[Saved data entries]
◆ ◆ ◆

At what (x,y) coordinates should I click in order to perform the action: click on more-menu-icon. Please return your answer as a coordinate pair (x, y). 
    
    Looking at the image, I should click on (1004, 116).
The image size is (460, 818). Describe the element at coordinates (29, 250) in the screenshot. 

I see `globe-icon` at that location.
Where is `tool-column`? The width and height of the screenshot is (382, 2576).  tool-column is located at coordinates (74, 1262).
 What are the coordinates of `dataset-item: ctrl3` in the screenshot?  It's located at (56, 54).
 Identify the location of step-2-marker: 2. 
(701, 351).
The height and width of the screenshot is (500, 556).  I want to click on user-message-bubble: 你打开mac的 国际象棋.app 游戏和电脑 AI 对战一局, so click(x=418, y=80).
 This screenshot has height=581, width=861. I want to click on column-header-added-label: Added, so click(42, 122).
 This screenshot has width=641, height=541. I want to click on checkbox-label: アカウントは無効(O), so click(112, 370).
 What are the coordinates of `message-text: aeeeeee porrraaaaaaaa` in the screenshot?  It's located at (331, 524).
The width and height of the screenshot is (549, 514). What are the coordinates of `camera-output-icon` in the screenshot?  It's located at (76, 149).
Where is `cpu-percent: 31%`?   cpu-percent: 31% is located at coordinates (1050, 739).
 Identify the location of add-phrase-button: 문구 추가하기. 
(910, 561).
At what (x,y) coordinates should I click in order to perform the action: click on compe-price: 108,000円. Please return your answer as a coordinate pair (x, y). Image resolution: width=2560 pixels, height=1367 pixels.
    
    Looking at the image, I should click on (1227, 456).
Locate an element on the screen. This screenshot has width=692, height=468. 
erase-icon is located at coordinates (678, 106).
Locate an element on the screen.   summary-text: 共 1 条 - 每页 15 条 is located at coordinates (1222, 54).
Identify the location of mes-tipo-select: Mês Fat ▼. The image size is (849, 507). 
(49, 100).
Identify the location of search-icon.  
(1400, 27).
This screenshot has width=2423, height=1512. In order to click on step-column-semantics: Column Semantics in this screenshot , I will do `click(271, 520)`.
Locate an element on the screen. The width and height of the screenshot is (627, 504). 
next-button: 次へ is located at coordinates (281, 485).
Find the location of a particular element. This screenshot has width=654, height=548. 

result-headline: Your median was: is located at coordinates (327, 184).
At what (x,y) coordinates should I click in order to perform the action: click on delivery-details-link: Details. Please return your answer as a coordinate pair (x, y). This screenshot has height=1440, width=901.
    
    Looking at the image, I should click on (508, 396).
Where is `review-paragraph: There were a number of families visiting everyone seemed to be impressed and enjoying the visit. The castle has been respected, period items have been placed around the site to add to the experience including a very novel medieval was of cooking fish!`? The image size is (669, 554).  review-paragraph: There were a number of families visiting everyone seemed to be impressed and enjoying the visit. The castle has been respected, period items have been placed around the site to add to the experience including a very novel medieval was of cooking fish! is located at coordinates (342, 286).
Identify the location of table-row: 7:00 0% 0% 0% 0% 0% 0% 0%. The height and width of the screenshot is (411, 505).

◆ ◆ ◆

## Problem to solve:
Swap "Locate an element on the screen" for "Point out an element on the screen" throughout the lines above, then write out all the lines again with nothing else changed.

## Result of the task:
At what (x,y) coordinates should I click in order to perform the action: click on more-menu-icon. Please return your answer as a coordinate pair (x, y). 
    
    Looking at the image, I should click on (1004, 116).
The image size is (460, 818). Describe the element at coordinates (29, 250) in the screenshot. 

I see `globe-icon` at that location.
Where is `tool-column`? The width and height of the screenshot is (382, 2576).  tool-column is located at coordinates (74, 1262).
 What are the coordinates of `dataset-item: ctrl3` in the screenshot?  It's located at (56, 54).
 Identify the location of step-2-marker: 2. 
(701, 351).
The height and width of the screenshot is (500, 556).  I want to click on user-message-bubble: 你打开mac的 国际象棋.app 游戏和电脑 AI 对战一局, so click(x=418, y=80).
 This screenshot has height=581, width=861. I want to click on column-header-added-label: Added, so click(42, 122).
 This screenshot has width=641, height=541. I want to click on checkbox-label: アカウントは無効(O), so click(112, 370).
 What are the coordinates of `message-text: aeeeeee porrraaaaaaaa` in the screenshot?  It's located at (331, 524).
The width and height of the screenshot is (549, 514). What are the coordinates of `camera-output-icon` in the screenshot?  It's located at (76, 149).
Where is `cpu-percent: 31%`?   cpu-percent: 31% is located at coordinates (1050, 739).
 Identify the location of add-phrase-button: 문구 추가하기. 
(910, 561).
At what (x,y) coordinates should I click in order to perform the action: click on compe-price: 108,000円. Please return your answer as a coordinate pair (x, y). Image resolution: width=2560 pixels, height=1367 pixels.
    
    Looking at the image, I should click on (1227, 456).
Point out an element on the screen. This screenshot has width=692, height=468. 
erase-icon is located at coordinates (678, 106).
Point out an element on the screen.   summary-text: 共 1 条 - 每页 15 条 is located at coordinates (1222, 54).
Identify the location of mes-tipo-select: Mês Fat ▼. The image size is (849, 507). 
(49, 100).
Identify the location of search-icon.  
(1400, 27).
This screenshot has width=2423, height=1512. In order to click on step-column-semantics: Column Semantics in this screenshot , I will do `click(271, 520)`.
Point out an element on the screen. The width and height of the screenshot is (627, 504). 
next-button: 次へ is located at coordinates (281, 485).
Find the location of a particular element. This screenshot has width=654, height=548. 

result-headline: Your median was: is located at coordinates (327, 184).
At what (x,y) coordinates should I click in order to perform the action: click on delivery-details-link: Details. Please return your answer as a coordinate pair (x, y). This screenshot has height=1440, width=901.
    
    Looking at the image, I should click on (508, 396).
Where is `review-paragraph: There were a number of families visiting everyone seemed to be impressed and enjoying the visit. The castle has been respected, period items have been placed around the site to add to the experience including a very novel medieval was of cooking fish!`? The image size is (669, 554).  review-paragraph: There were a number of families visiting everyone seemed to be impressed and enjoying the visit. The castle has been respected, period items have been placed around the site to add to the experience including a very novel medieval was of cooking fish! is located at coordinates (342, 286).
Identify the location of table-row: 7:00 0% 0% 0% 0% 0% 0% 0%. The height and width of the screenshot is (411, 505).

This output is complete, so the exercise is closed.